Unlike the test audience, television critics generally reacted positively to the pilot, viewing it as original and innovative. USA Today critic Tom Green summarized it as a "crisply funny blend of stand-up routines interwoven with more traditional sitcom stuff". Eric Mink of St. Louis Post-Dispatch wrote that he thought the show was "unusual and intriguing", yet "quite funny". Joe Stein of the San Diego Evening Tribune wrote, "Not all standup comedians fit into a sitcom format, but Seinfeld does". A more negative response came from a The Fresno Bee critic: "I liked the concept, but Seinfeld's jokes were so dull that you hoped the standup stuff would fly by so you could get back to the story". Though the critic praised Alexander's acting, he commented that his performance was not enough to keep the show "from being just another piece of summer drivel offered up by a major commercial network".

Various critics compared the pilot to It's Garry Shandling's Show. In his review, The Philadelphia Inquirers Ken Tucker commented, "Seinfeld's brisk funniness prevents Chronicles from being a rip-off", while Jerry Krupnick of The Star-Ledger felt that The Seinfeld Chronicles differentiated itself from It's Garry Shandling's Show by its supporting cast, which he praised. By contrast, John Voorhees of The Seattle Times wrote that though he found the show amusing, he considered It's Garry Shandling's Show better, and the Houston Chronicle's Mike McDaniel called it "a not-as-good Garry Shandling-like show".

Most critics reacted with disappointment that NBC had not picked up the show. Bob Niedt of the Syracuse Herald-Journal wrote, "What gives? Comedy this good, and NBC is keeping—excuse me—A Different World on the schedule?" Ken Tucker said, "NBC is making a mistake if it doesn't pick up The Seinfeld Chronicles as a midseason replacement; it's bound to be superior to most of what the network has planned for the fall".

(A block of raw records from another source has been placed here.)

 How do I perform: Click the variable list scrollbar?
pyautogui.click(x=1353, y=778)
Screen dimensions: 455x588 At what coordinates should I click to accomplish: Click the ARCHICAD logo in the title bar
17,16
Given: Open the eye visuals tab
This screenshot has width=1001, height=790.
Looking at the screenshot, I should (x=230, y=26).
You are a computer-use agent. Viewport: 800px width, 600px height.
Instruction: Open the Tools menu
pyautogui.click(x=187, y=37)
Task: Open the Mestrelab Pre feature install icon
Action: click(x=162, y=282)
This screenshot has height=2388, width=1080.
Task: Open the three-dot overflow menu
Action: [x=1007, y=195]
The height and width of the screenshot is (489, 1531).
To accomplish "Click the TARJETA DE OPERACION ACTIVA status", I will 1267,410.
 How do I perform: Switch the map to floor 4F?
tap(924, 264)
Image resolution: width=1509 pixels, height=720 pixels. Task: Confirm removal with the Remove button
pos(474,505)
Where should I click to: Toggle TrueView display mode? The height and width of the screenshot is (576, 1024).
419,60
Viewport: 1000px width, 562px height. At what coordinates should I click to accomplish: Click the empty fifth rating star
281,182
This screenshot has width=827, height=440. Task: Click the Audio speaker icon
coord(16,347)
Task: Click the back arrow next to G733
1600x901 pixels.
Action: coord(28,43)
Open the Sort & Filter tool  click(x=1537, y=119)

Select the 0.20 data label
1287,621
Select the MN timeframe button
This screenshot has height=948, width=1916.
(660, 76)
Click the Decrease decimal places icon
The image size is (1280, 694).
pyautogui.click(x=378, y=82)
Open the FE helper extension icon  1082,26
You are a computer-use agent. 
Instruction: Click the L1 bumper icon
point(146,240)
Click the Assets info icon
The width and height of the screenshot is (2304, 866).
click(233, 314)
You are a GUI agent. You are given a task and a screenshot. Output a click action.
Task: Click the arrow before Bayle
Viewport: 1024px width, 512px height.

Casting directors Hirschfeld and Meg Liberman were nominated for a Casting Society of America Artios Award for 'Best Casting for TV, Pilot', but lost to the casting directors of Northern Exposure.

Though the network executives had decided not to pick up The Seinfeld Chronicles for a first season, some of them were reluctant to give up on it, as they felt it had potential. Rick Ludwin, one of the show's greatest supporters, eventually made a deal with Tartikoff, giving up some of his own development money and cancelling a Bob Hope special so the entertainment division could order four more episodes of The Seinfeld Chronicles; these formed the rest of the show's first season. It was a very small order for a new series—the smallest sitcom order in TV history—but when Castle Rock failed to sell the series to another network, they accepted the order. The first season premiered about a year later, with the show renamed Seinfeld to avoid confusion with ABC's The Marshall Chronicles. The pilot re-aired on July 5, 1990; it received a Nielsen rating of 13.8/26.